Namun jika Suriah ingin bangkit kembali dari perang saudara dan keruntuhan ekonomi, kekuatan regional seperti Turki kemungkinan akan memainkan peran yang lebih penting dalam jangka panjang.

Ahmed al Sharaa, yang berganti nama dengan nama lahirnya, memiliki potongan rambut modern dan mengenakan setelan Barat untuk membuat lompatan kuantum dari seorang pejuang yang berafiliasi dengan al Qaeda menjadi negarawan global dan calon kepala pemerintahan pertama pasca-Assad di Damaskus.

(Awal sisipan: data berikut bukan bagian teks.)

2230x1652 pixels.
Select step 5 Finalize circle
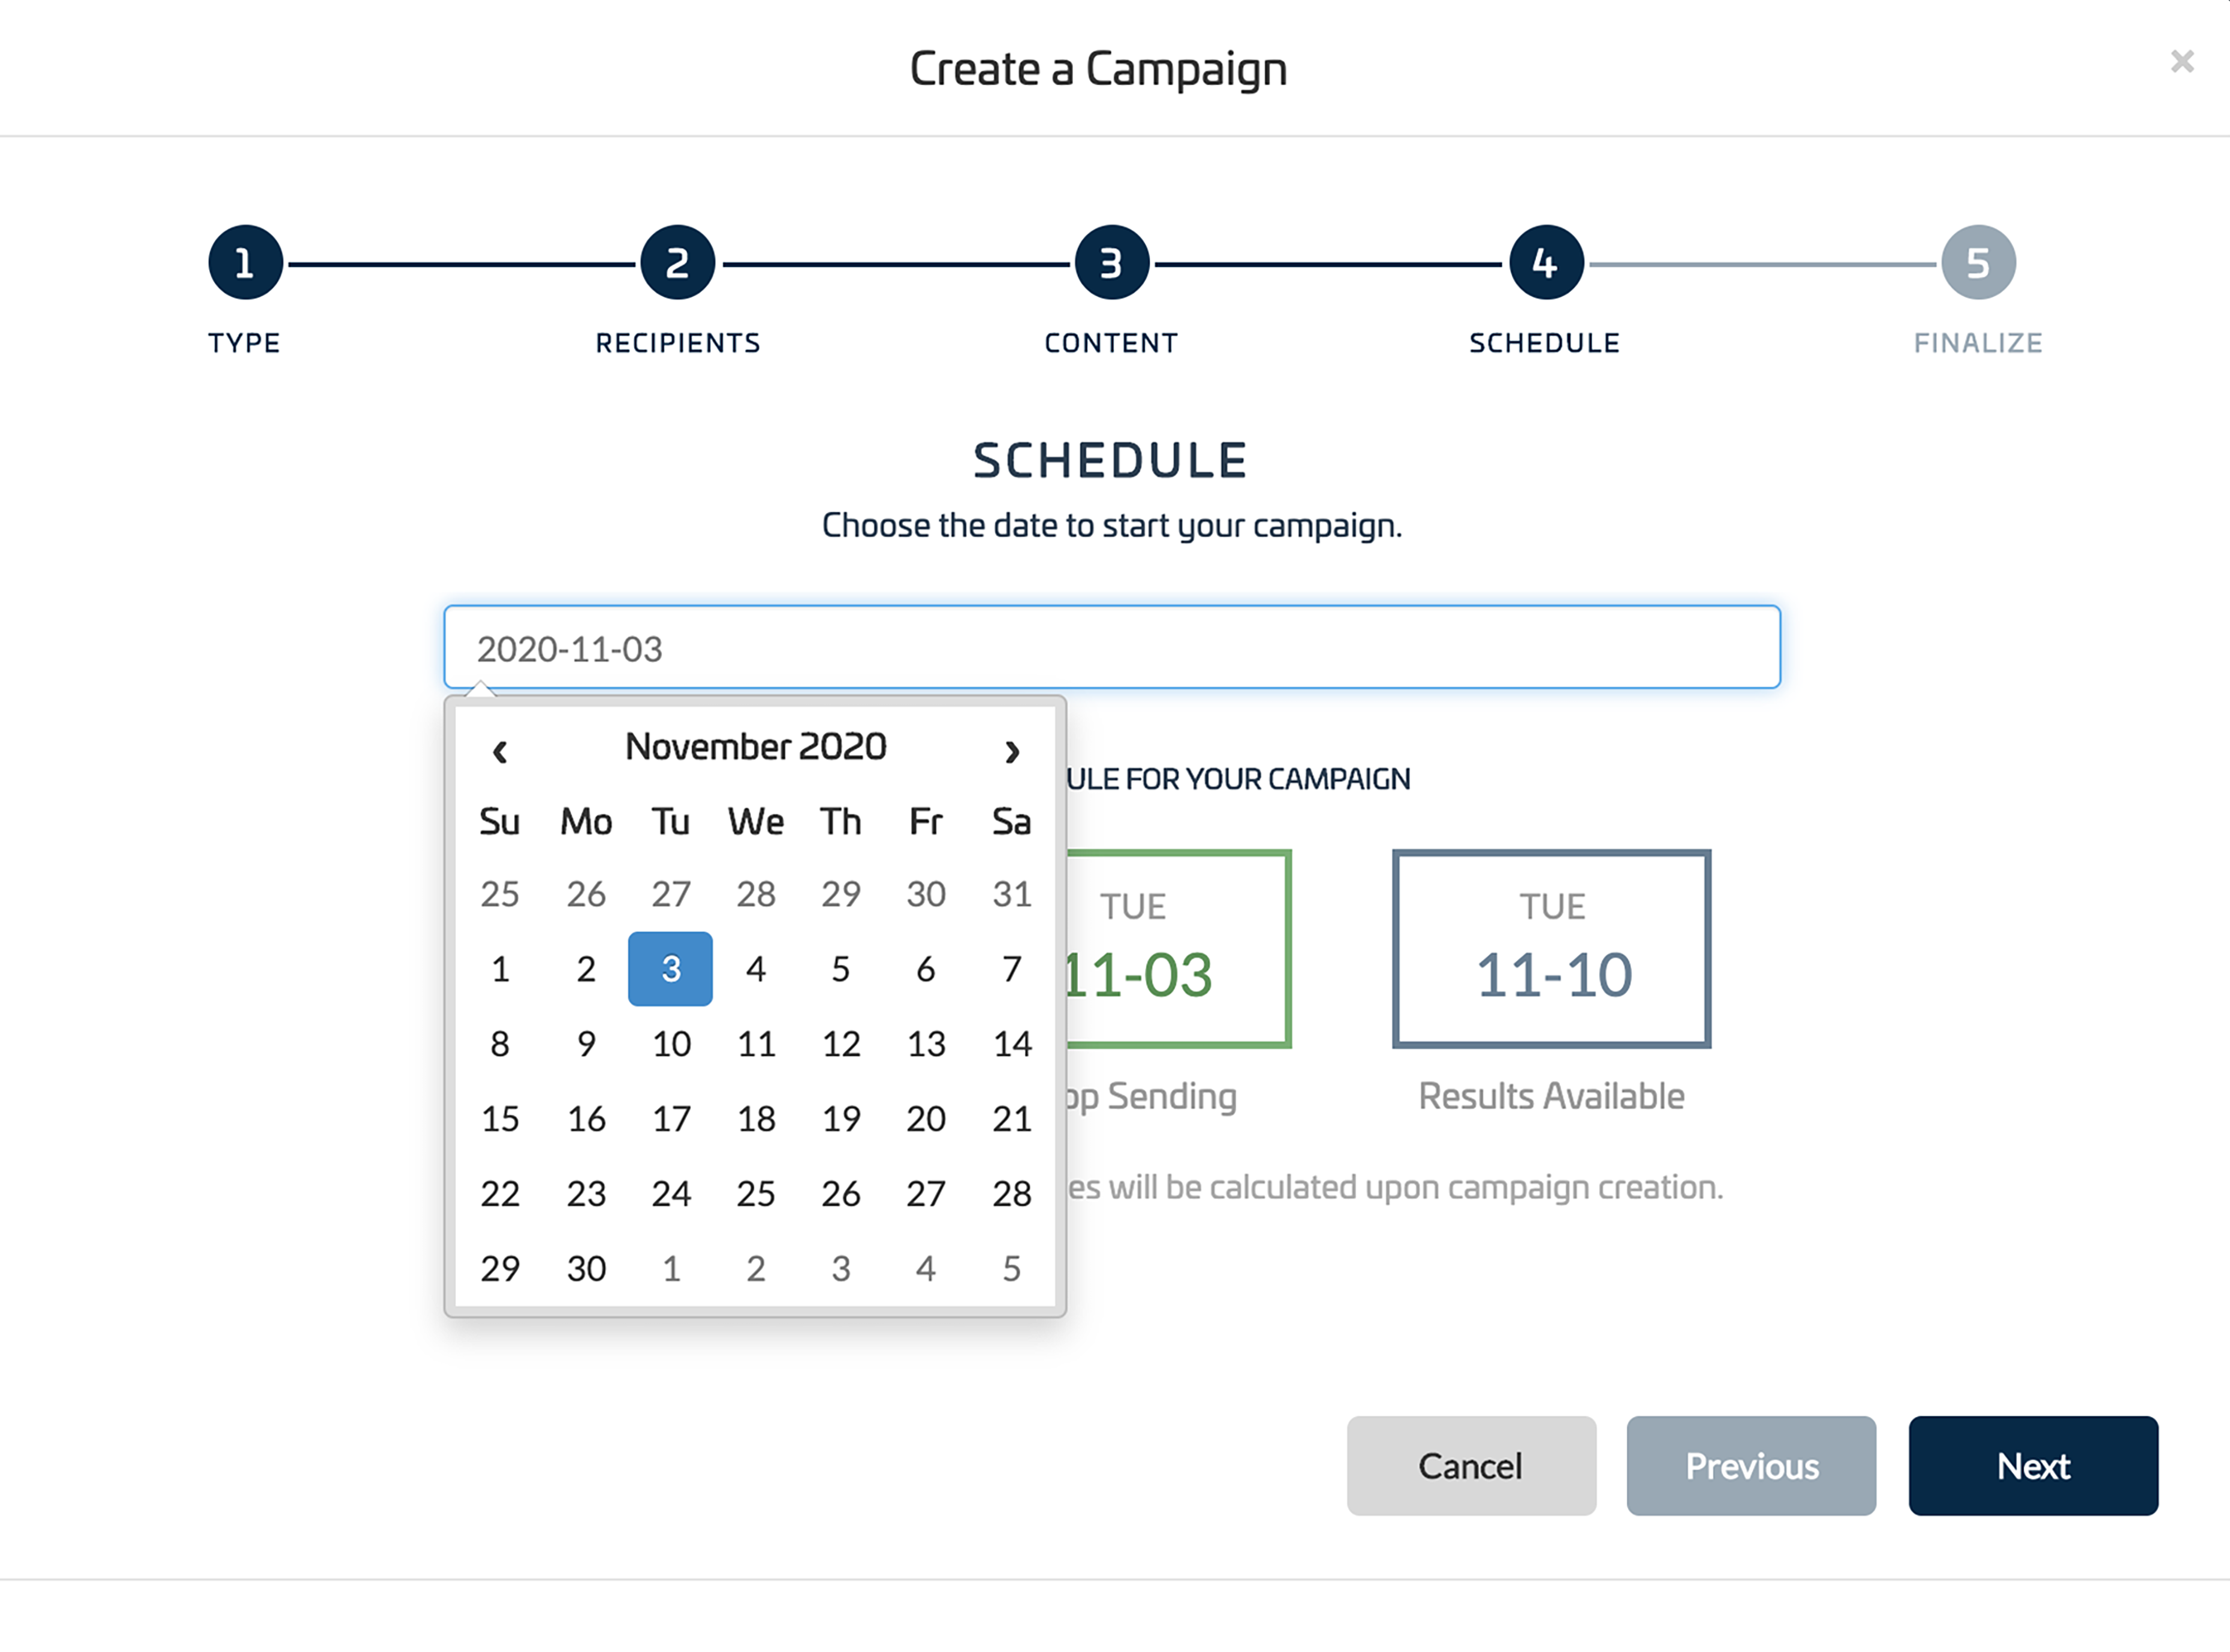(1978, 263)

AS telah membatalkan hadiah USD10 juta yang telah ditetapkan untuk kepala Abu Mohammed al Jolani – nama samaran pemimpin Hayat Tahrir al Sham (HTS).

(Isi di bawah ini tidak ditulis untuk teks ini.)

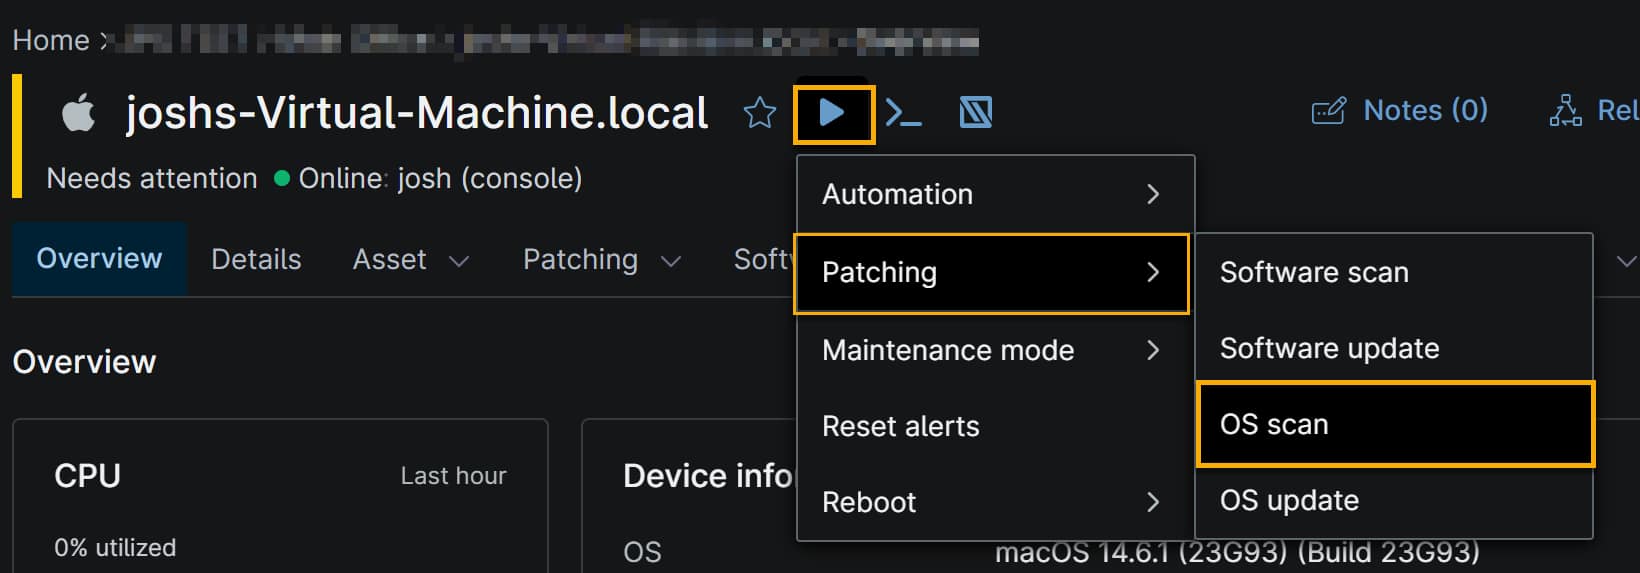Choose Software update option
Viewport: 1640px width, 573px height.
[1329, 348]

Ini tidak serta merta menentang tren global sepanjang sejarah.

Nelson Mandela, salah satu negarawan global paling ikonik di abad ke-20, masuk dalam daftar pengawasan teroris AS hingga tahun 2008.

Bahkan Mahatma Gandhi, yang memperjuangkan pembangkangan sipil tanpa kekerasan di India, pernah dicap sebagai teroris dalam sebuah dokumen Parlemen Inggris pada tahun 1932.

Masih terlalu dini untuk mengatakan seperti apa negarawan al Sharaa nantinya, jika memang muncul, tetapi para pemimpin Barat memberinya keuntungan dari keraguan untuk saat ini. Dan ia memiliki tugas besar di tangannya.

4 Alasan Suriah Baru Mengandalkan Turki untuk Mengakhiri Perang Saudara

1. Suriah Tetap Menjadi yang Terpecah Belah

Melansir TRT World, Suriah tetap menjadi negara yang terpecah belah dengan kehadiran teroris PKK/YPG yang signifikan di timur laut dan Daesh menunjukkan tanda-tanda awal kebangkitan.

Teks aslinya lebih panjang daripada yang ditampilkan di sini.